1. Most billionaires don't invest in HFs, they have family offices. Primary investors in HFs are institutionales (and dumbasses who bought into the marketing) 

2. If they (the billionaires) happen to invest in any particular HF, its mainly for diversification purposes, they are not necessarily after huge returns. At that level of wealth it mainly comes down to wealth preservation. 

 

Yeah yk, it's simple. When you make a gain, post it as your return. When your position makes a loss, you discard it as an anomaly. After all, the stock dropped, so management must not be in their right mind, so it's fair to discard them anomalies, right?

 

I invested $2000 of it in securities and the rest of it in crypto. (Don't ask me about my crypto returns, it's the biggest scam of our century and I didn't know that).

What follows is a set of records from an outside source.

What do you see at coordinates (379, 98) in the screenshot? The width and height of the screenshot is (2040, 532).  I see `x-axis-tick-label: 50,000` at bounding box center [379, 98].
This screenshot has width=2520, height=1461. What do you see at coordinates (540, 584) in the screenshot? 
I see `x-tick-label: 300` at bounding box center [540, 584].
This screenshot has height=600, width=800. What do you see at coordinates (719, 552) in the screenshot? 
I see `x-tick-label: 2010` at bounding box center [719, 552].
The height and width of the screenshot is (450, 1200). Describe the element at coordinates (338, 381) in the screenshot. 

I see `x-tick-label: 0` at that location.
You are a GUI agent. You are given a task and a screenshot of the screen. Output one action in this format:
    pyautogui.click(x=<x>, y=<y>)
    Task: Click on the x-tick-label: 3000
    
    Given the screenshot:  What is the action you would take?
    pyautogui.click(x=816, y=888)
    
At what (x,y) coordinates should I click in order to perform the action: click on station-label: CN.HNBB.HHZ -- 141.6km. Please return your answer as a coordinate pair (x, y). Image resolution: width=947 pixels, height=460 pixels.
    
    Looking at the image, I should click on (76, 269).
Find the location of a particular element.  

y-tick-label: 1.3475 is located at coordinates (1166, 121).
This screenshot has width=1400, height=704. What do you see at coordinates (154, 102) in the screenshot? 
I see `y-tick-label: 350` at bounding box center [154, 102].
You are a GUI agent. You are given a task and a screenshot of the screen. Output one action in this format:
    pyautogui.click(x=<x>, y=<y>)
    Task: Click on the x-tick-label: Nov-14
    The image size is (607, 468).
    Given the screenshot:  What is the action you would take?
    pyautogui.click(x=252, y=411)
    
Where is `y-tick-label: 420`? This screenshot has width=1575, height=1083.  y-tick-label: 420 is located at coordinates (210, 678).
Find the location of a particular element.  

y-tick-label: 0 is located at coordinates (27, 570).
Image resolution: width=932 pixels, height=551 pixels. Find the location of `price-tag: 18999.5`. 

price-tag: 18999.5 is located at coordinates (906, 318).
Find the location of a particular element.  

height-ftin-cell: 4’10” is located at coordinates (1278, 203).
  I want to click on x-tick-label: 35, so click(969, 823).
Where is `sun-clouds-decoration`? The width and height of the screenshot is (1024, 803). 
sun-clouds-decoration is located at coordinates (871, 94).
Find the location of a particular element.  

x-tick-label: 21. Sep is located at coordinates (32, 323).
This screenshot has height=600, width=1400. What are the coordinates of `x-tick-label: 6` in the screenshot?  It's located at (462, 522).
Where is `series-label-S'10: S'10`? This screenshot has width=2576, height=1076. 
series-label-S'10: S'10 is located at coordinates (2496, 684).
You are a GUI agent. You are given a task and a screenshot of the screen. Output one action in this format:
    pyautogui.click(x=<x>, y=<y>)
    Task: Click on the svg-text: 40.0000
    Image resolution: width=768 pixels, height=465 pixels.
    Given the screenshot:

I don't see why you deserve a free pass on this, but hedge funds that invest in a variety of products don't. If you want to do an apples to apples comparison you can't just say that $2000 of your portfolio went up 41% and then claim that is your YTD returns. You need to factor in the crypto losses, and based on my calculations you're much closer to parity if you held significant losses in crypto. 

Array
 

Very argumentative for such a big brain investor.

I'd use some of that sub-$1,000 return to buy some beers and chill out little bud.

For the future, it's wise to use formatting conventions that publicly filed reports use, as that is what people are used to seeing - otherwise it is seen as sloppy and haphazard (not a trait most successful people have).

Best of luck in your fundraising efforts, maybe take the next diatribe to wallstreetbets.